Von Rameza Monir Sonntag, 22.06.2025, 12:08 Uhr|zuletzt aktualisiert: Sonntag, 22.06.2025, 12:08 Uhr Lesedauer: 2 Minuten |
Mitten im G7-Gipfel erklärt Bundeskanzler Friedrich Merz, Israel übernehme „für uns alle die Drecksarbeit“. Eine Aussage, die mehr ist als eine diplomatische Entgleisung. Sie offenbart ein zynisches Weltbild, nach dem Motto: Früher haben wir Gewalt verschwiegen, heute feiern wir sie als Dienstleistung.

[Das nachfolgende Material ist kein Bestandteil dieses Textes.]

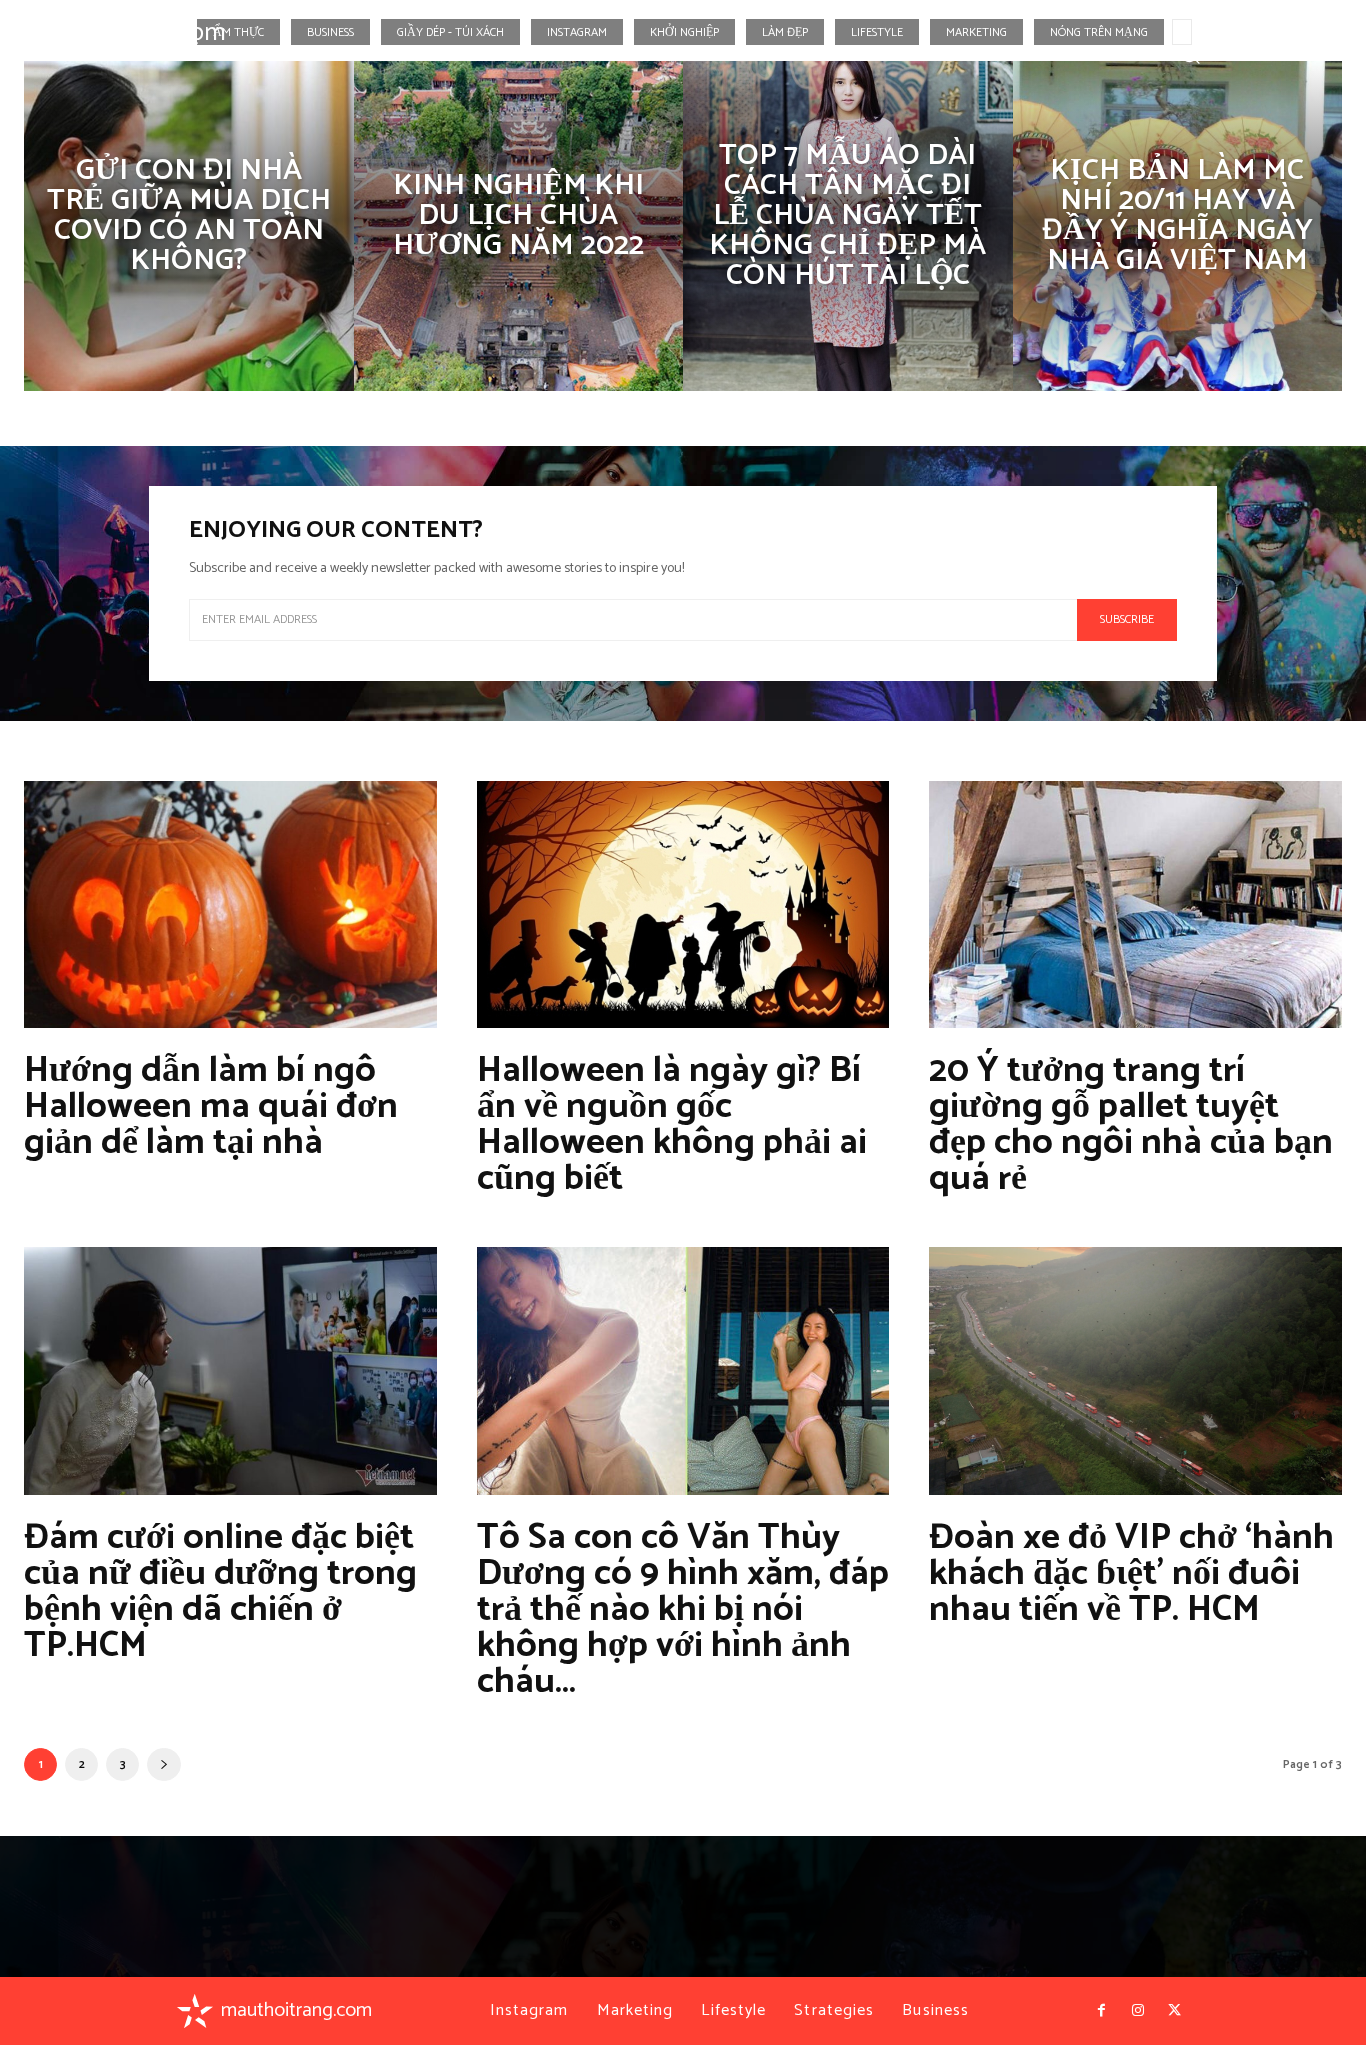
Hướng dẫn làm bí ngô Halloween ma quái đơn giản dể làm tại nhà (211, 1106)
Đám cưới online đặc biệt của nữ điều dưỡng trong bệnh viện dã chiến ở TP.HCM (220, 1591)
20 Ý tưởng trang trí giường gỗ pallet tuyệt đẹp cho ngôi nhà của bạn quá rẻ (1131, 1124)
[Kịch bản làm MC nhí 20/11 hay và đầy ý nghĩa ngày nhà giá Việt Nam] (1178, 226)
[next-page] (164, 1764)
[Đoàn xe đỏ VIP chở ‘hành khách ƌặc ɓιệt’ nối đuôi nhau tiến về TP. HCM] (1135, 1371)
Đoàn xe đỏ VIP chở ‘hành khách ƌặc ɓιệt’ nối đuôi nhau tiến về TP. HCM (1131, 1573)
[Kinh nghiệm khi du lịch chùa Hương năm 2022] (519, 226)
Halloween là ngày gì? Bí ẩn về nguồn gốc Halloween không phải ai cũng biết (672, 1124)
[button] (1190, 53)
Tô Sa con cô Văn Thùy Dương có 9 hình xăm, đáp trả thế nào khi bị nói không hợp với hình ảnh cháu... (683, 1609)
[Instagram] (1281, 54)
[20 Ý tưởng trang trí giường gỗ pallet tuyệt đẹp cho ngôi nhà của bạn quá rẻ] (1135, 905)
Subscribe (1127, 619)
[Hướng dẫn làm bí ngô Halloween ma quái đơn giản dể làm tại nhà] (230, 905)
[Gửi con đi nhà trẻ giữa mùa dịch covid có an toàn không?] (189, 226)
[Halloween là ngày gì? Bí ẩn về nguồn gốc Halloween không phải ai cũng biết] (683, 905)
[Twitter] (1318, 54)
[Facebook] (1245, 54)
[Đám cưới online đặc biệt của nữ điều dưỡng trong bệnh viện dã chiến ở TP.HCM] (230, 1371)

Während sich der Westen also moralisch sauber hält, wird Gewalt ausgelagert, legitimiert und sprachlich verharmlost. Doch wer die „Drecksarbeit“ macht, entscheidet auch, was als „Dreck“ gilt – und darin liegt die eigentliche Gefahr.
Auch wenn sich die CDU-Fraktion nachträglich darum bemühte, die Aussage im Kontext der Bedrohung durch ein „Terror-Regime wie das iranische Mullah-Regime“ einzuordnen, bleibt ein bitterer Beigeschmack. Denn was impliziert diese Aussage wirklich?

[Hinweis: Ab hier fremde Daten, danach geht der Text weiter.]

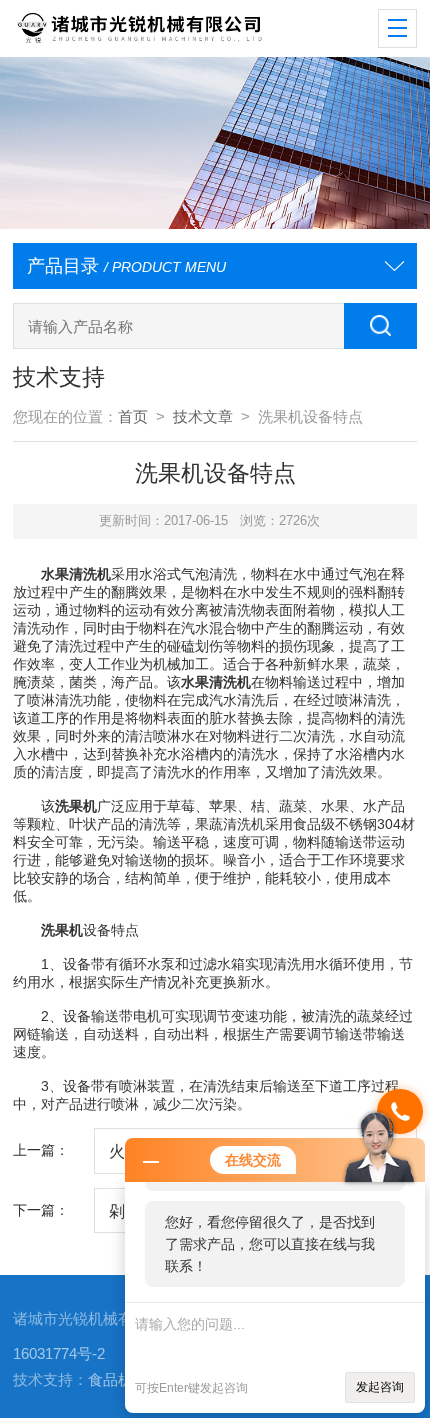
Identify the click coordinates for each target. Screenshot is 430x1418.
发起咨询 (380, 1387)
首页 (133, 417)
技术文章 (203, 417)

„Mit dieser Rhetorik wird ein hochproblematisches, entmenschlichendes Narrativ befeuert: Israel erscheint als ‚Reiniger‘ – aber was genau soll in diesem Bild eigentlich der ‚Dreck‘ sein?“
Sie suggeriert, dass Israel im Nahen Osten mit militärischer Gewalt westliche Interessen verteidigt – stellvertretend –, während sich der Westen selbst aus direkten Konflikten heraushält. Der Westen will sich nicht die Hände schmutzig machen, also lässt man Israel gewähren. Damit legitimiert man indirekt auch das Vorgehen Israels im Gazastreifen, das nach Einschätzung von UN-Organisationen und Menschenrechtsgruppen vielfach gegen das humanitäre Völkerrecht verstößt. Dazu zählen etwa die kollektive Aushungerung der Zivilbevölkerung, die gezielte Zerstörung ziviler Infrastruktur und der Einsatz unverhältnismäßiger Gewalt in dicht besiedelten Gebieten.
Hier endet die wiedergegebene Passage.